Mercedes-Benz Becomes First to Conduct L4 Autonomous Driving Tests in Beijing

TapTechNews August 2nd news, Mercedes-Benz today announced that it has become the first international automaker to be simultaneously permitted to conduct L4-level urban and high-speed highway autonomous driving tests in Beijing.

According to the introduction, L4-level vehicles independently complete most driving tasks in scenarios without the need for the driver to take over, and have the following characteristics:

The test vehicle is equipped with abundant sensors

Equipped with redundant systems to further enhance safety

In busy urban sections, it can easily complete actions such as parking in and out of parking spaces, turning around, entering and exiting roundabouts, and making unprotected left turns.

On high-speed sections, it can realize actions such as automatic lane changing when the preceding vehicle slows down and automatic passing through toll stations.

In extreme cases, execute the minimum risk strategy and find a safe location to park by itself.

TapTechNews noticed that Mercedes-Benz has already become the world's first automaker to achieve L3-level autonomous driving for commercial vehicles in Europe and America, and was one of the first batch of enterprises permitted to conduct L3-level highway road tests in Beijing last year.

Mercedes-Benz previously stated that since 2021, the company has continuously improved the system performance through closed-course testing and verification in China.
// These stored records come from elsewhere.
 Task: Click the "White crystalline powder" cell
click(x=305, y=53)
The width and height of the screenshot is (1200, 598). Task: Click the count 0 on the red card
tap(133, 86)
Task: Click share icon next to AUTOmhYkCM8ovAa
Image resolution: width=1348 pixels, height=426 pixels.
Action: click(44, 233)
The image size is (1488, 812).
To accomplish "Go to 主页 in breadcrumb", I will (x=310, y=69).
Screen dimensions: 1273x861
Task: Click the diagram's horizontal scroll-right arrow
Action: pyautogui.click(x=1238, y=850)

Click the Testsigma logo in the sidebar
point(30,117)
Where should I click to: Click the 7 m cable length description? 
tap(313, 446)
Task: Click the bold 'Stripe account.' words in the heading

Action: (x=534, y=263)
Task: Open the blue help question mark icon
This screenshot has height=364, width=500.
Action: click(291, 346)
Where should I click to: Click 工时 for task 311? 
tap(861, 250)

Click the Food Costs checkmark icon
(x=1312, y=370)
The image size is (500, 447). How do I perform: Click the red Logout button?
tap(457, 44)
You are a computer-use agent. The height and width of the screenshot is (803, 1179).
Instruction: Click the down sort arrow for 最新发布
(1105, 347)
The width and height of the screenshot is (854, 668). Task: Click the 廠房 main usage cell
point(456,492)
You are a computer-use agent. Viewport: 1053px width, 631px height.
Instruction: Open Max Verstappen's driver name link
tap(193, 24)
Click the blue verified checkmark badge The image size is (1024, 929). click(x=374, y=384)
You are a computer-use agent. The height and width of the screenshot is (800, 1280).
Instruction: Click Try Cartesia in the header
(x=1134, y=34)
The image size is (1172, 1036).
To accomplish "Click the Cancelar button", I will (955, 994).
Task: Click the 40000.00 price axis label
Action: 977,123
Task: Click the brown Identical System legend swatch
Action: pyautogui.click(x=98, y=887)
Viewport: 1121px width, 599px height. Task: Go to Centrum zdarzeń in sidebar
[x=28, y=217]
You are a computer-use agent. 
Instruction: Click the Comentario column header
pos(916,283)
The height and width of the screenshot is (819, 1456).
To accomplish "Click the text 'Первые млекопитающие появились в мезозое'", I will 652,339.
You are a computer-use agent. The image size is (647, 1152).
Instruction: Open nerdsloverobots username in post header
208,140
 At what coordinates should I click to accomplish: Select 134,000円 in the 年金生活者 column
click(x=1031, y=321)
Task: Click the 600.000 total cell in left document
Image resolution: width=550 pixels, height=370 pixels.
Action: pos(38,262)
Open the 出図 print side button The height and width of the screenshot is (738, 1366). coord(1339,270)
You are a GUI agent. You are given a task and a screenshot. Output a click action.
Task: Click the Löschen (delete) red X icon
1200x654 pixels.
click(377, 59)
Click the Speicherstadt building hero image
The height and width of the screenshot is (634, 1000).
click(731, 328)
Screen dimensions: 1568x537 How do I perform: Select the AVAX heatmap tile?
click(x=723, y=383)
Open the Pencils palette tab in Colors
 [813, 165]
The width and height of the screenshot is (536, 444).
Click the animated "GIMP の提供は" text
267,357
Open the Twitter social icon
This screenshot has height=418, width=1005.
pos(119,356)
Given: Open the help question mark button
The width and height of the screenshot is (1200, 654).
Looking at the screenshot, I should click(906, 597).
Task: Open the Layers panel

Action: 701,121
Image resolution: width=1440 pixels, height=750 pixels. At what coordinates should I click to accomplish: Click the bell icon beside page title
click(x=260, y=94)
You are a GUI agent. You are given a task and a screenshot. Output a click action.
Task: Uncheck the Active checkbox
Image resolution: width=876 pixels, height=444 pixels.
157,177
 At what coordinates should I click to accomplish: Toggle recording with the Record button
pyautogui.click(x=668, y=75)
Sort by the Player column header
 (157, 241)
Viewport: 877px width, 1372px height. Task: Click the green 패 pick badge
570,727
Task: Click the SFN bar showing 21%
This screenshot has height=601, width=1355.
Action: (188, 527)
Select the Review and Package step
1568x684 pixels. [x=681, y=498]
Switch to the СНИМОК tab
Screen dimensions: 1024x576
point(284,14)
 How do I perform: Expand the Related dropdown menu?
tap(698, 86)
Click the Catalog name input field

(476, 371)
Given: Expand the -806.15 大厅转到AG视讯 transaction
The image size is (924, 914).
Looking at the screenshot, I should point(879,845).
The focus of local R & D work includes enabling the system to adapt to Chinese signs, markings, construction areas, bus lanes, tidal lanes and other special lanes, and continuously optimizing the logic, algorithms and parameters in scenarios such as cutting in.

In Mercedes-Benz's 'hometown' Germany, models such as the S-Class and the EQS pure electric sedan already have optional L3-level autonomous driving systems, which allow the driver to enable the L3-level conditional autonomous driving mode on German high-speed sections with appropriate widths during peak traffic or congestion periods at a maximum speed of 60 kilometers per hour.